Following a UNFPA-UNICEF Joint Programme on the Elimination of Female Genital Mutilation in the Sebei sub-region, ActionAid International Uganda which has been implementing the project, organised a training for stakeholders, programme implementers and staff on outcome harvesting at Noah’s Ark Hotel in Kapchorwa town from November 15-17, 2023.
According to Ononge Samuel, the Project Officer, the project aims at social norm transformation and changing mindsets on practices that violate the rights of women and girls.
He said ActionAid has been implementing the project on child marriages, female genital mutilation and gender-based violence and has equipped the community with information on how to end these practices by creating an environment that is gender sensitive.
“We have been having interventions in communities, we found it better to have a track and monitoring of the changes caused by the intervention and the programme at large,” he said.
He added: “We expect that the stakeholders will provide us with reports on the impact of the project and monitor it to ensure that there is sustainability. This will enable us to have information that confirms whether what we are doing is changing the lives of the community members.”
Outcome harvesting
Outcome Harvesting collects (“harvests”) evidence of what has changed (“outcomes”) and, then, working backwards, determines whether and how an intervention has contributed to these changes.
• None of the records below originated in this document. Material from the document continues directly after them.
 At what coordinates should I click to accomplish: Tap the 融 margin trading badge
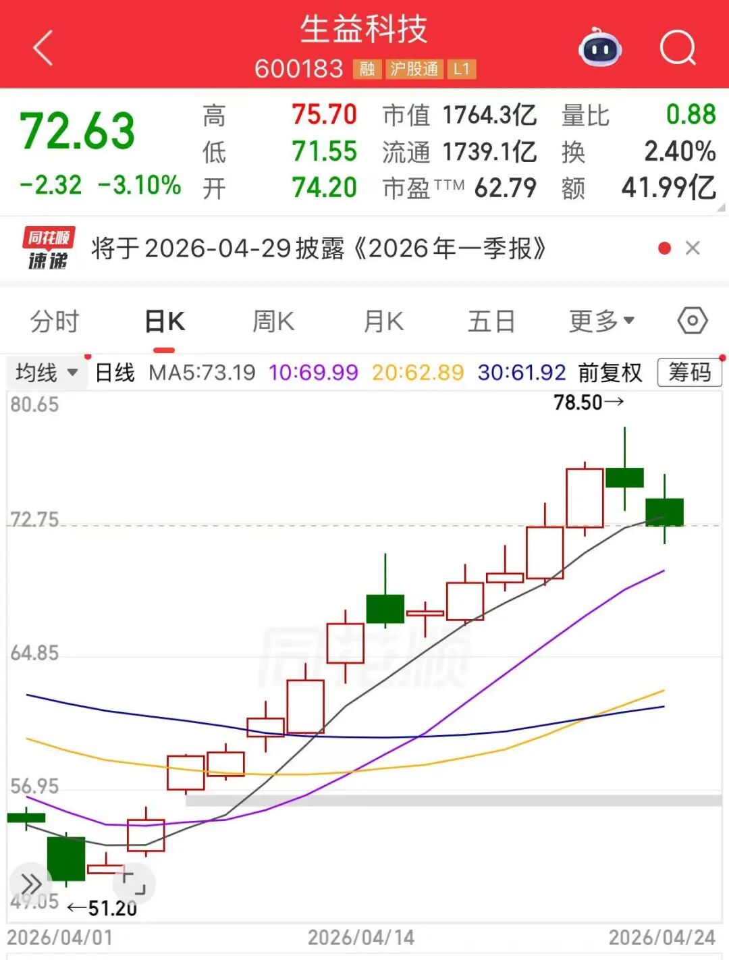point(367,69)
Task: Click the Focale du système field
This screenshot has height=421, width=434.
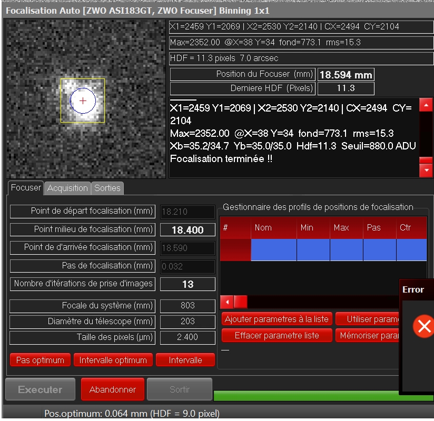Action: 188,305
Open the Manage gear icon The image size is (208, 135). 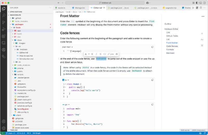coord(4,128)
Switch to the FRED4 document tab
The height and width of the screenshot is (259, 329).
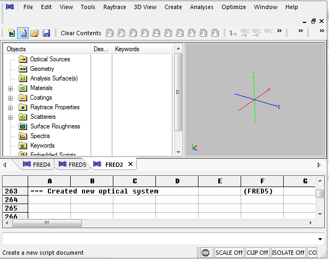coord(37,165)
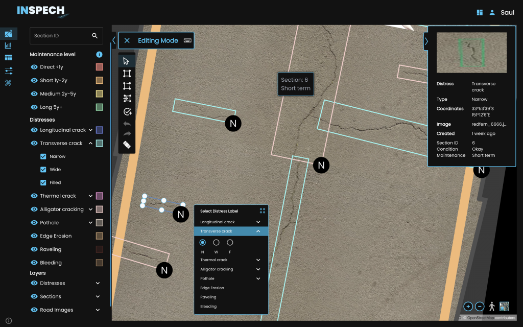This screenshot has width=523, height=327.
Task: Zoom in on the map
Action: point(468,307)
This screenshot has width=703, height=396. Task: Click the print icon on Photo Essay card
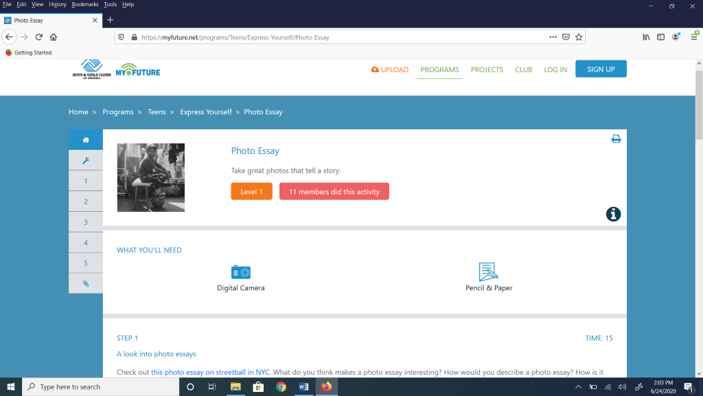pyautogui.click(x=616, y=139)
Patrick Sando, a Consultant in Monitoring and Evaluation who trained the participants, said organisations have been falling short of communicating the changes that are created by the different project activities.
“The norm traditionally has been…people write different reports to their funders…they are accustomed to telling what they have implemented but the big question is so what? Is there some sort of practice that has changed with the people you want to influence?” he said.
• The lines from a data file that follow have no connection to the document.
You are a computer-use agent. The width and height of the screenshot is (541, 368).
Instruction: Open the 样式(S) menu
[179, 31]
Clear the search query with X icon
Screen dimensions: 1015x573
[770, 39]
“So, this approach called outcome harvesting is really anchored on telling the change.”
According to Sando, instead of focusing on communicating change, organisations have been focusing on communicating the activities that they have done.
“There are different levels of change. There is a long-term change. Then there are the low-hanging fruits of change that you need to recognise before you get to achieve the long-term change. Usually that (short-term change) is missed in documenting.”
During the training, participants came up with outcome statements, contributions and significance formulated from their imagined projects.
Based on the feedback received from the participants of the training, Sando believes there will be a change in the way people document their project outcomes and tell success stories.
“We hope that reporting will change and storytelling will change based on evidence and credible information.”
Some of the participants who talked to SoftPowerNews demonstrated a grasp of the concepts they learned in the course of the training.
Athiyo Emmy, Nakapiripirit Youth Secretary, said he learnt how to use inputs to produce outputs and then celebrate the short-term outcomes.
Cherotic Febia, a Senior Community Development Officer in Kapchorwa Local Government, said the training changed her way of understanding outcomes.
“I’m going to build the capacity of my fellow colleagues to ensure that we are able to change the way we have been doing things and one core area is on documentation of evidence,” she said.